(INPUT DATA)

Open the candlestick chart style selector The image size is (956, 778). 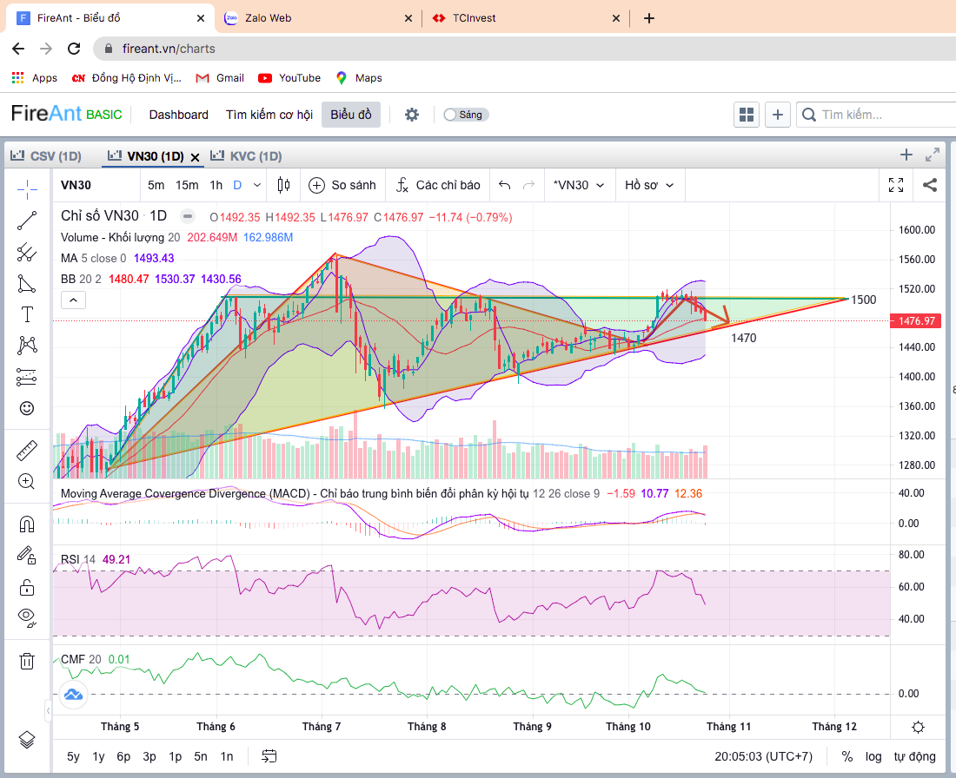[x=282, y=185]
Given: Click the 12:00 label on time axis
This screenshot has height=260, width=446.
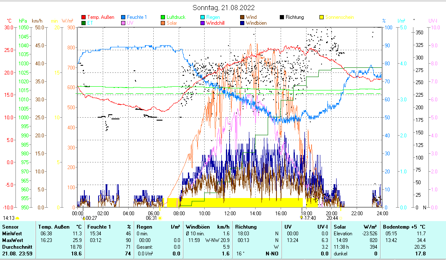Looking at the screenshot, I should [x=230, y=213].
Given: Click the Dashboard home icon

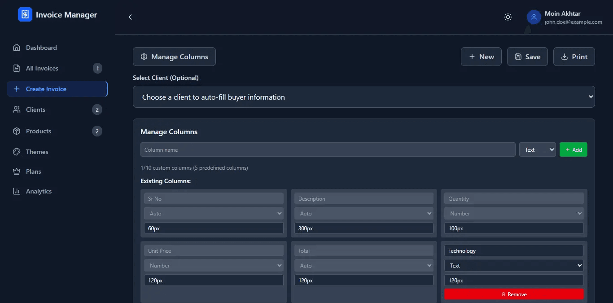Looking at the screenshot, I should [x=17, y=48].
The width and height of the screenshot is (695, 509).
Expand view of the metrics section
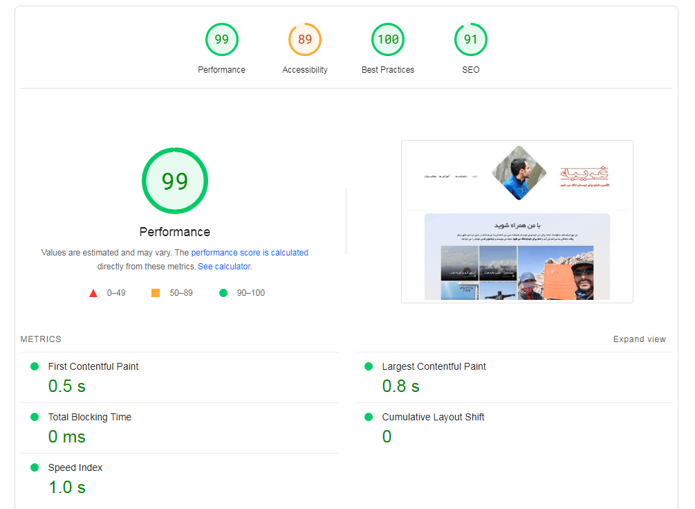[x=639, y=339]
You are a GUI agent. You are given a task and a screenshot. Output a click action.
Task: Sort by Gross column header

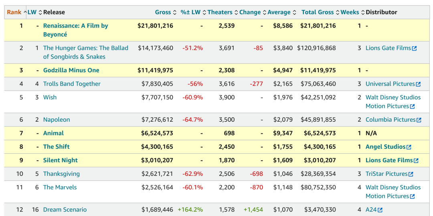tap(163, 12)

(End INPUT DATA)

EXERCISE GOAL: Would you copy, word for word, only the lines above from the one containing "Given: Click the 12:00 label on time axis" through the one containing "The width and", both included, and please leave out the pictures?

EXERCISE OUTPUT:
Given: Click the 12:00 label on time axis
This screenshot has height=260, width=446.
Looking at the screenshot, I should [x=230, y=213].
Given: Click the Dashboard home icon

Looking at the screenshot, I should [x=17, y=48].
The width and height of the screenshot is (695, 509).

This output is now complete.